------ Records for this exercise

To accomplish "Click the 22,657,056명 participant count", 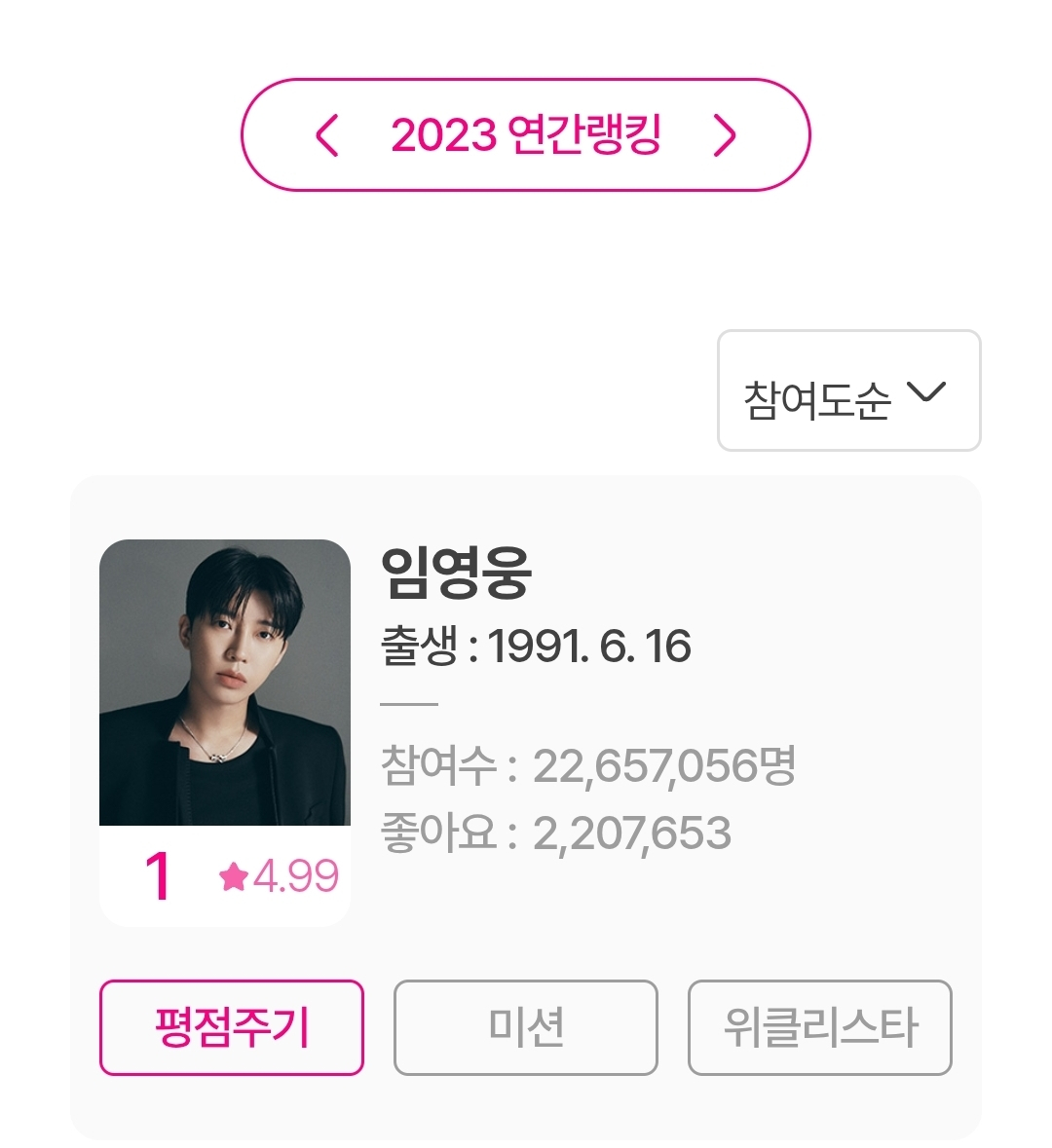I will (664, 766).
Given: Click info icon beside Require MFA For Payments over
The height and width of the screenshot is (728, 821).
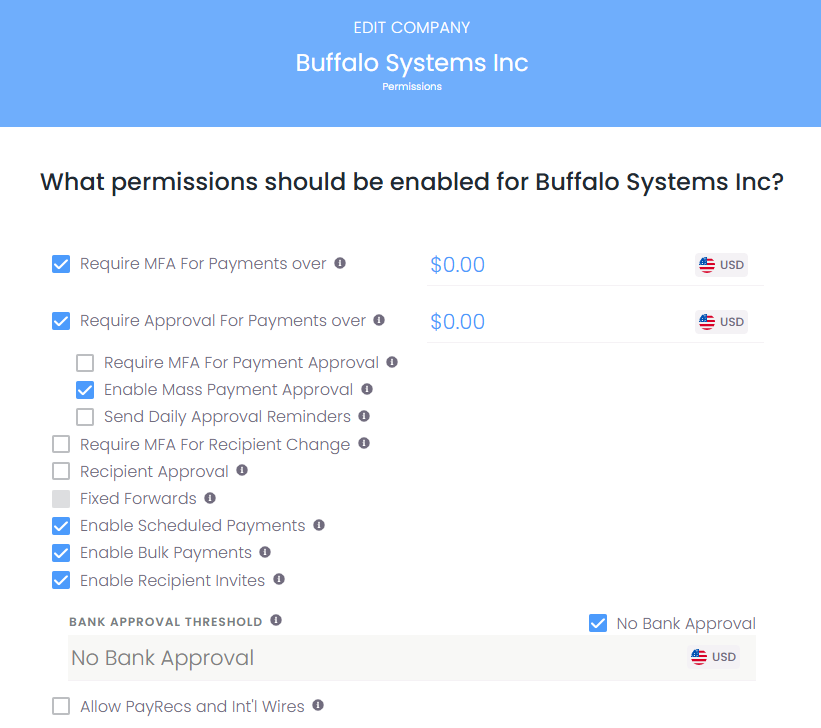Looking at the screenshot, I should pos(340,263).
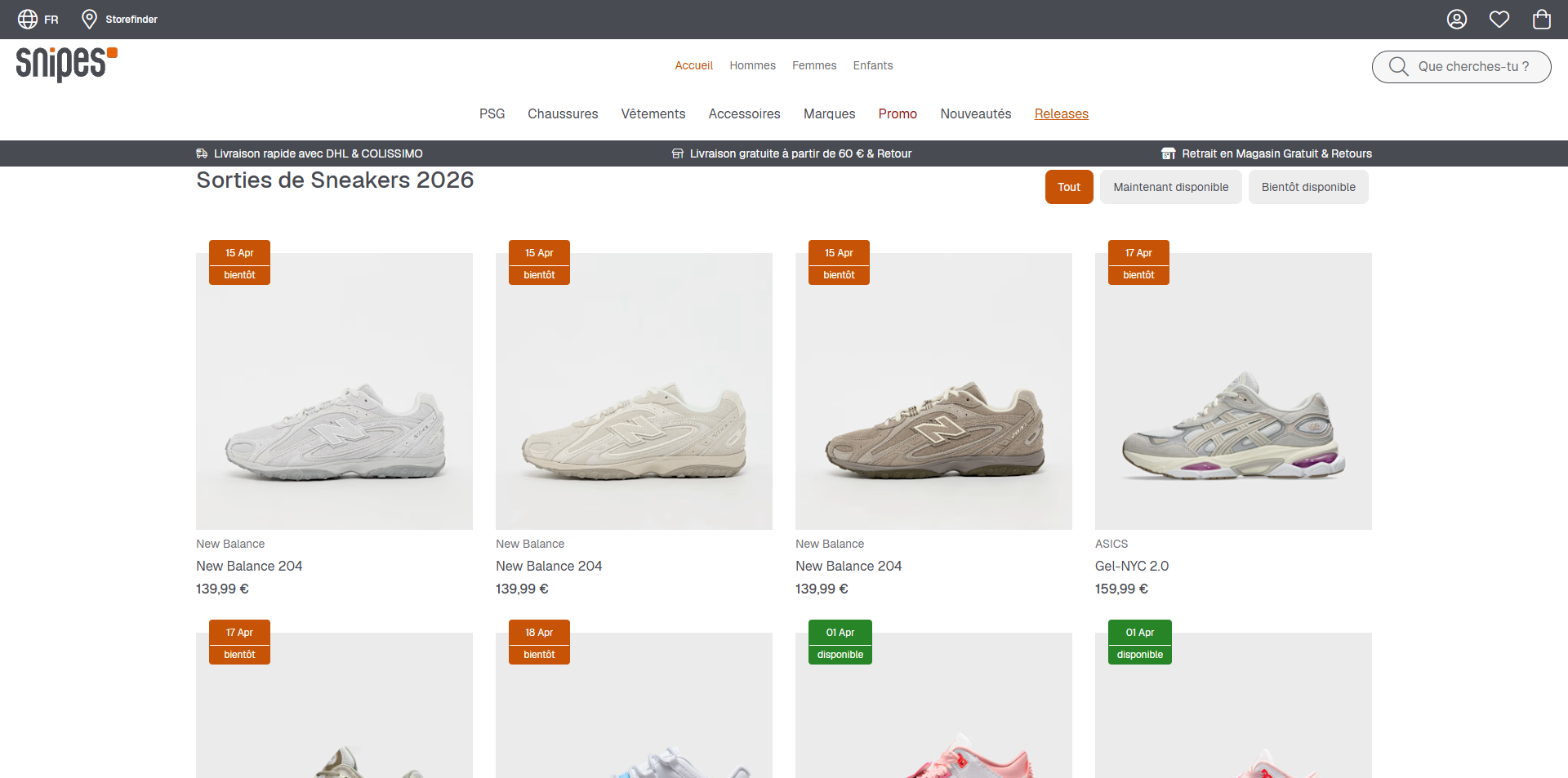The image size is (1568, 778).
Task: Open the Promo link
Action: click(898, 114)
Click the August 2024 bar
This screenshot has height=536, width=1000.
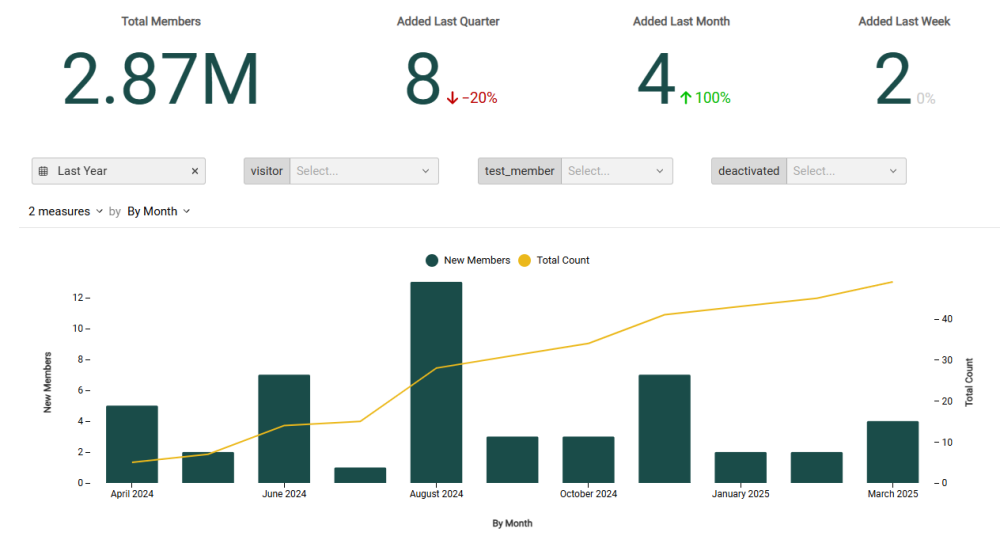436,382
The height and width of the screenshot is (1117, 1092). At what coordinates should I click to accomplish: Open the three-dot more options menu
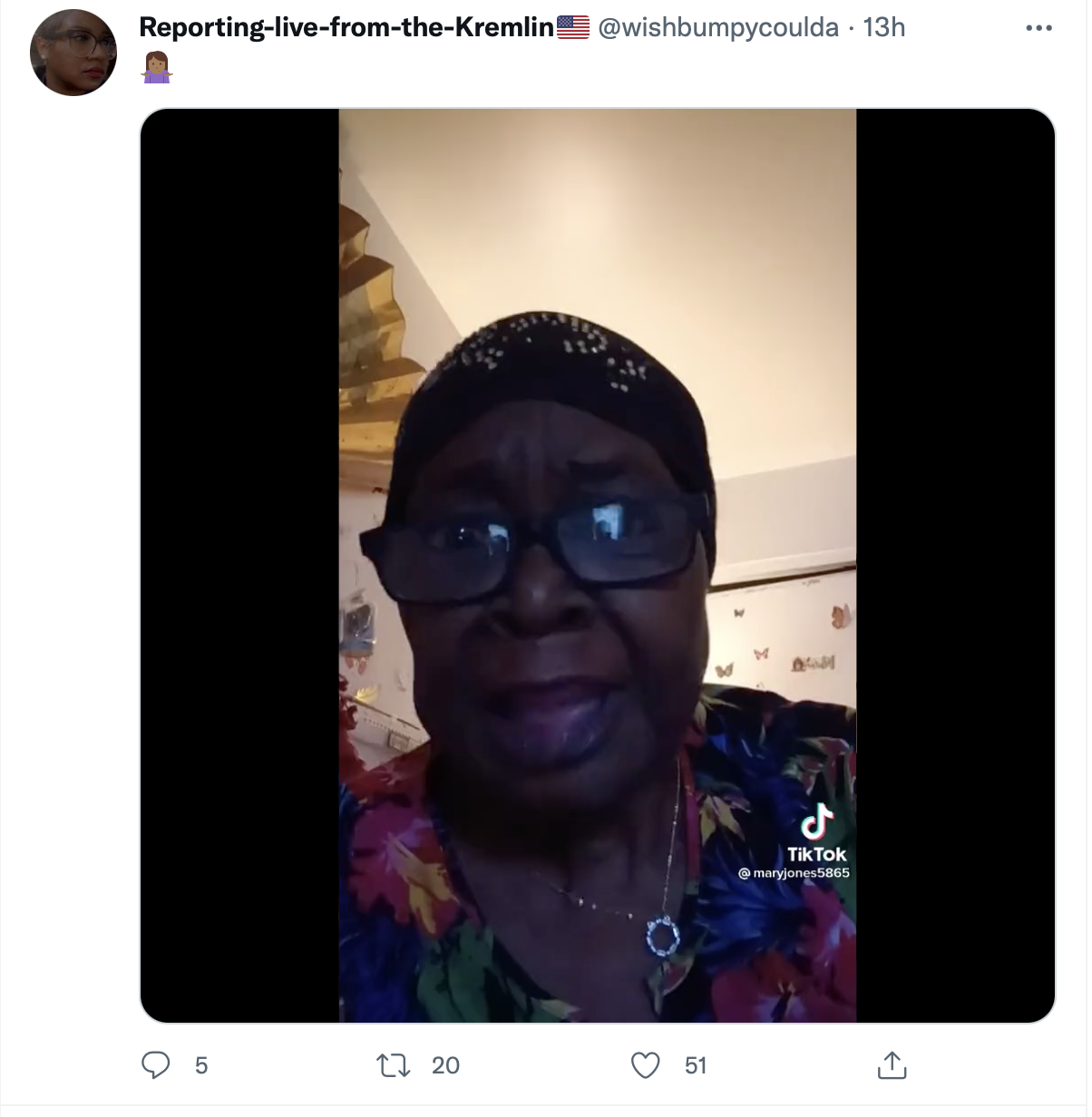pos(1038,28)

------------

About this task
Set down only the lines running from the line with "This screenshot has height=536, width=1000." to the end of the entries, inclusive; omit every picture.

Answer below
This screenshot has height=536, width=1000.
436,382
The height and width of the screenshot is (1117, 1092). At what coordinates should I click to accomplish: Open the three-dot more options menu
pos(1038,28)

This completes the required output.